Sun Yifan, Sun Zhengyang, Jiang Yu, Li Yang, Ma Shuangge
Center for Applied Statistics, School of Statistics, Renmin University of China, Beijing, China.
School of Public Health, University of Memphis, Tennessee, USA.
Stat Methods Med Res. 2020 May;29(5):1325-1337. doi: 10.1177/0962280219859026. Epub 2019 Jul 7.
In cancer research, high-throughput profiling has been extensively conducted. In recent studies, the integrative analysis of data on multiple cancer patient groups/subgroups has been conducted. Such analysis has the potential to reveal the genomic commonality as well as difference across groups/subgroups. However, in the existing literature, methods with a special attention to the genomic commonality and difference are very limited. In this study, a novel estimation and marker selection method based on the sparse boosting technique is developed to address the commonality/difference problem. In terms of technical innovation, a new penalty and computation of increments are introduced. The proposed method can also effectively accommodate the grouping structure of covariates. Simulation shows that it can outperform direct competitors under a wide spectrum of settings. The analysis of two TCGA (The Cancer Genome Atlas) datasets is conducted, showing that the proposed analysis can identify markers with important biological implications and have satisfactory prediction and stability.
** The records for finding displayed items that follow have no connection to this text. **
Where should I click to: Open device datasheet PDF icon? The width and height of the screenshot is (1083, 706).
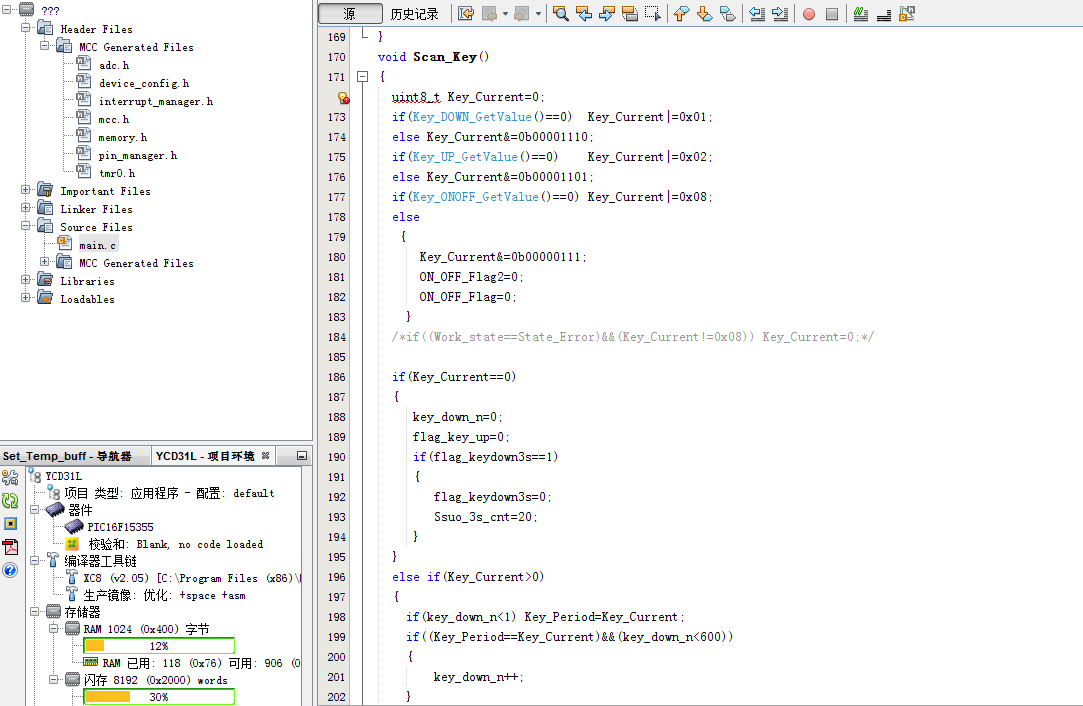point(10,546)
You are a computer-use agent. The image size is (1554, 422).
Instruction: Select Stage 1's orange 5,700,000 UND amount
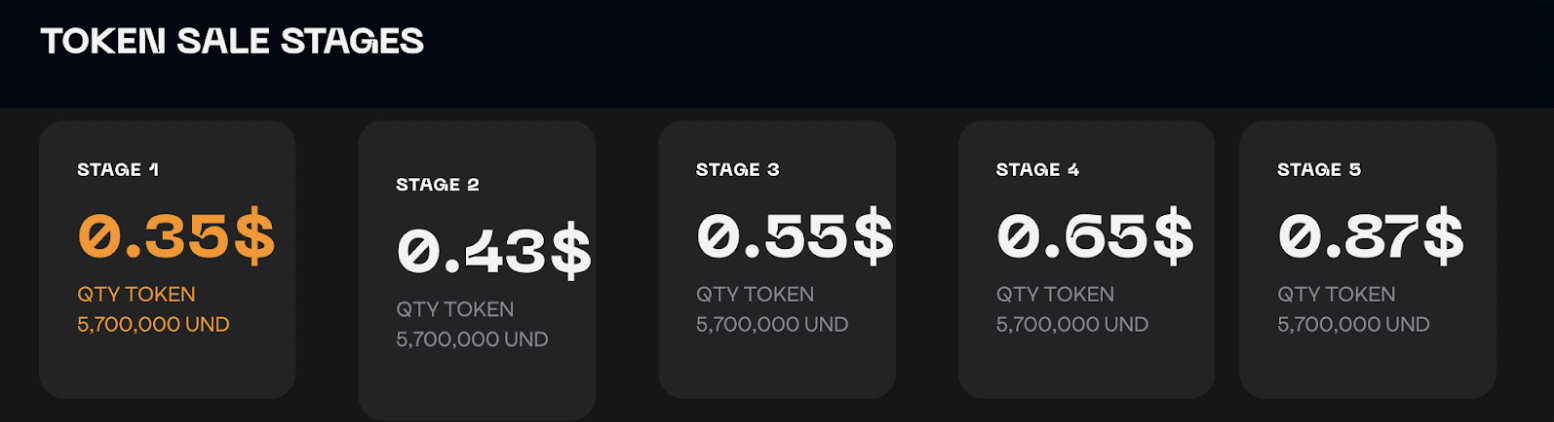coord(153,324)
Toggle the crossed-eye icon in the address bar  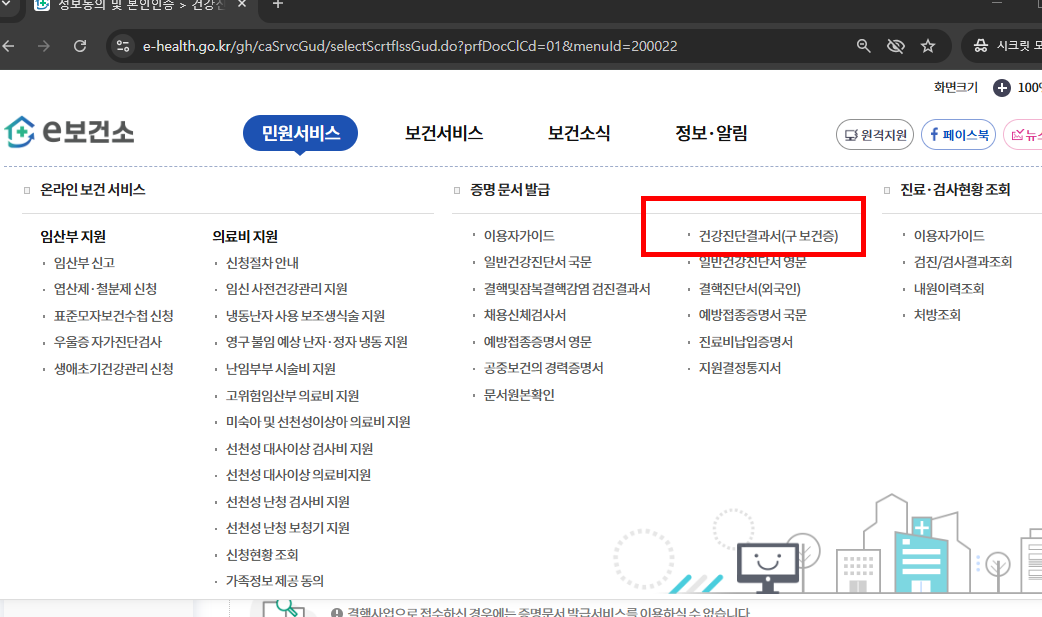(x=895, y=45)
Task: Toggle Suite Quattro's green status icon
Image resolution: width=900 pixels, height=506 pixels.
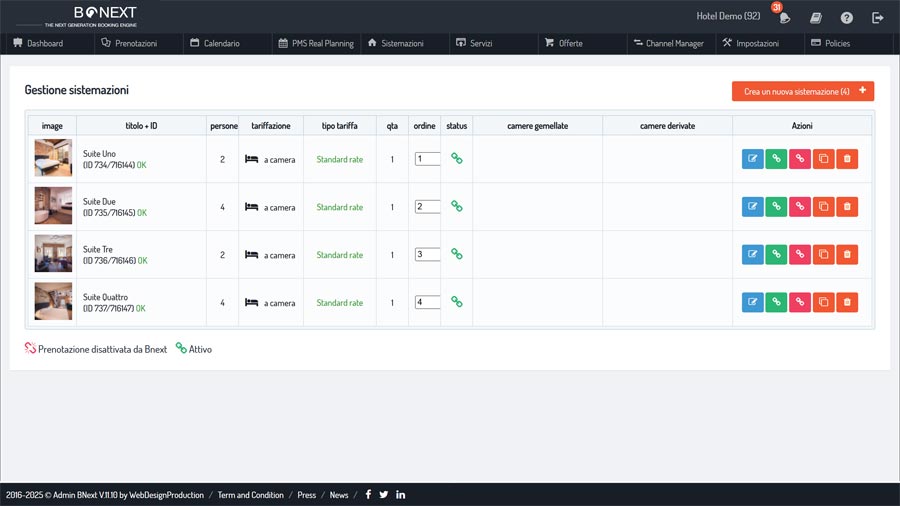Action: tap(456, 302)
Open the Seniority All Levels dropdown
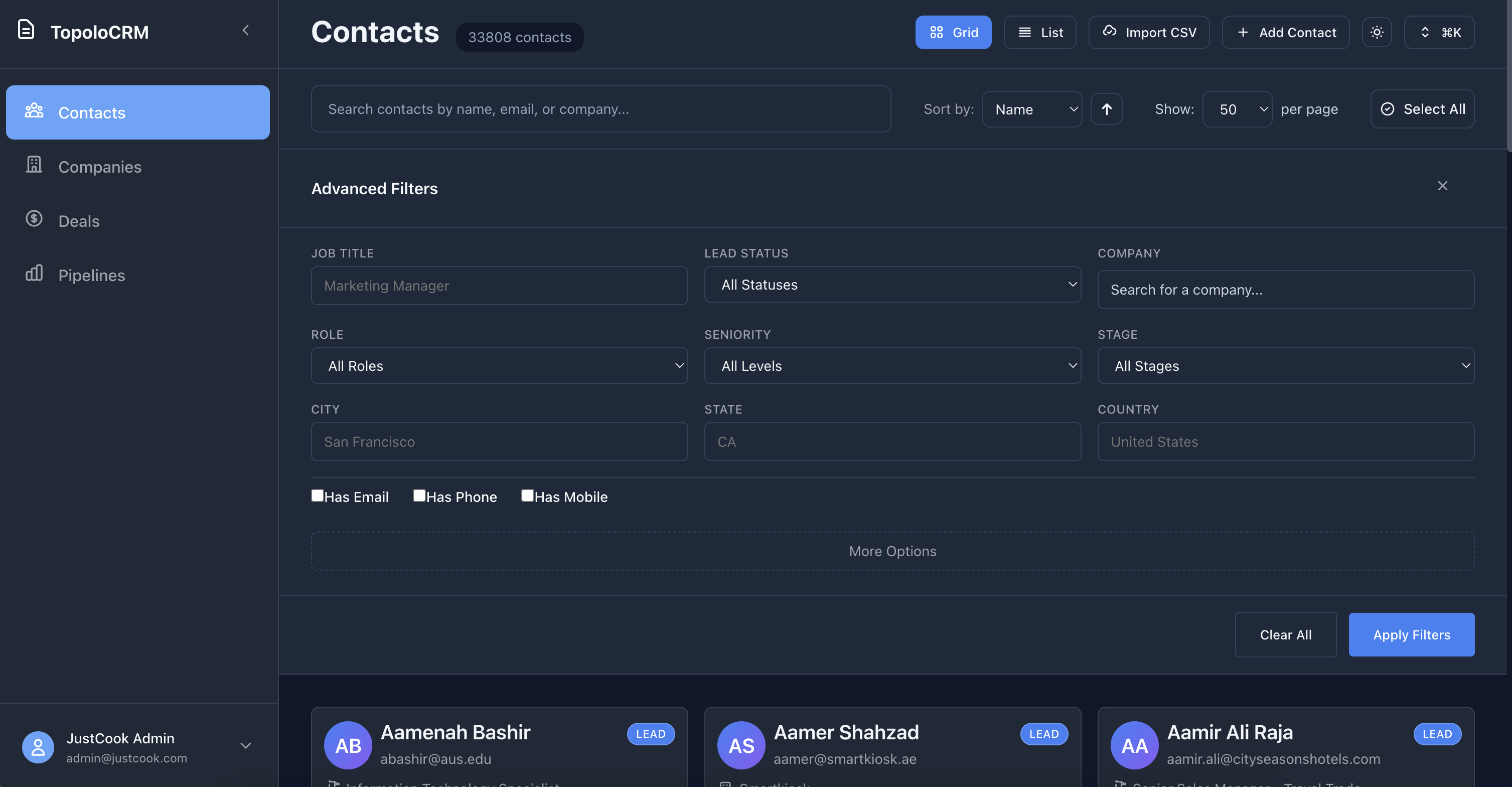This screenshot has width=1512, height=787. click(892, 365)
在癌症研究中,高通量分析已被广泛开展。在最近的研究中,对多个癌症患者组/亚组的数据进行了综合分析。这种分析有可能揭示不同组/亚组之间的基因组共性和差异。然而,在现有文献中,特别关注基因组共性和差异的方法非常有限。在本研究中,开发了一种基于稀疏提升技术的新型估计和标记选择方法来解决共性/差异问题。在技术创新方面,引入了一种新的惩罚和增量计算方法。所提出的方法还可以有效地适应协变量的分组结构。模拟表明,在广泛的设置下,它优于直接竞争对手。对两个TCGA(癌症基因组图谱)数据集进行了分析,结果表明所提出的分析能够识别具有重要生物学意义的标记,并且具有令人满意的预测能力和稳定性。